» **Goal of the exercise**
Reproduce the records below word for word, covering the stretch from their start through the line that contains "pyautogui.click(x=300, y=7)".

** Begin Source data **

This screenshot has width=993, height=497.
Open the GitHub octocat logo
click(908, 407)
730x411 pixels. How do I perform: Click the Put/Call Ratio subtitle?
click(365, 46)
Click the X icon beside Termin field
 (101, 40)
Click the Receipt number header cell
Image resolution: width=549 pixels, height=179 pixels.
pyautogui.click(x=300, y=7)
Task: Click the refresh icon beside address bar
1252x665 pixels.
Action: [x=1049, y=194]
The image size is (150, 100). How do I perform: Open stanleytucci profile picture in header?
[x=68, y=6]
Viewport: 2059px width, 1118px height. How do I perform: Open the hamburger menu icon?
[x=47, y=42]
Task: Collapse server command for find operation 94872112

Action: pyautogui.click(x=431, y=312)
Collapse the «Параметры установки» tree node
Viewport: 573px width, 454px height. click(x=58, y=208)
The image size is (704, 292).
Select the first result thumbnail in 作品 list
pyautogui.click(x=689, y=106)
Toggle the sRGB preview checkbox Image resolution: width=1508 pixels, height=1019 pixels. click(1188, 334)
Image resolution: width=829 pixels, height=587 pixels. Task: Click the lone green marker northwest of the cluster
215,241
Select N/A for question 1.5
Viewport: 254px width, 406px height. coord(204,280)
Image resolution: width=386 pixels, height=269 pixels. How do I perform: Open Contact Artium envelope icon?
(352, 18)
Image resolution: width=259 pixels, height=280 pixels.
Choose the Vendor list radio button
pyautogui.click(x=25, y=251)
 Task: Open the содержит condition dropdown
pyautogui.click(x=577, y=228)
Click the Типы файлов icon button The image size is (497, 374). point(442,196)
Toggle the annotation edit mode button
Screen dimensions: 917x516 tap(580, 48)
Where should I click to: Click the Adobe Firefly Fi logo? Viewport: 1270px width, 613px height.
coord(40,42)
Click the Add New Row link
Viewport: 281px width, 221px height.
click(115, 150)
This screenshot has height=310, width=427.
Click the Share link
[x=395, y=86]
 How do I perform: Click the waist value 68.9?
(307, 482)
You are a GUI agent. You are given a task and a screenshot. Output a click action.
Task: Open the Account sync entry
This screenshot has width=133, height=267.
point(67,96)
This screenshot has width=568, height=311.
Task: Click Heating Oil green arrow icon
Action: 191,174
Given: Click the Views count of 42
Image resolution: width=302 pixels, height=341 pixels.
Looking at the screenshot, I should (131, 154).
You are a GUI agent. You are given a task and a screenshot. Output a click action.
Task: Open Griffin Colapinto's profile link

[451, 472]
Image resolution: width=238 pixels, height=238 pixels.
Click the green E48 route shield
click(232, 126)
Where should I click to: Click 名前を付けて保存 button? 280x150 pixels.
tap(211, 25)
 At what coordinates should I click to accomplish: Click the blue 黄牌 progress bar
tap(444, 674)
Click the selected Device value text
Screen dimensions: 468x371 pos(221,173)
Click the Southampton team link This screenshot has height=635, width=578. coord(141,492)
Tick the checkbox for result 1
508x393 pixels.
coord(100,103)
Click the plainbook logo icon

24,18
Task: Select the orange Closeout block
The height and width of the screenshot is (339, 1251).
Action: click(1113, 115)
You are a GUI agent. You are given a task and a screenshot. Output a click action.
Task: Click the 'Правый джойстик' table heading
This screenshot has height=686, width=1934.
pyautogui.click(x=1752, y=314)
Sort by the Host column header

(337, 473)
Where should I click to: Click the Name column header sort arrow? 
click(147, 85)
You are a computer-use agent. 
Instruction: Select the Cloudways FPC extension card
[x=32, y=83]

** End Source data **

» **Full output**
This screenshot has width=993, height=497.
Open the GitHub octocat logo
click(908, 407)
730x411 pixels. How do I perform: Click the Put/Call Ratio subtitle?
click(365, 46)
Click the X icon beside Termin field
 (101, 40)
Click the Receipt number header cell
Image resolution: width=549 pixels, height=179 pixels.
pyautogui.click(x=300, y=7)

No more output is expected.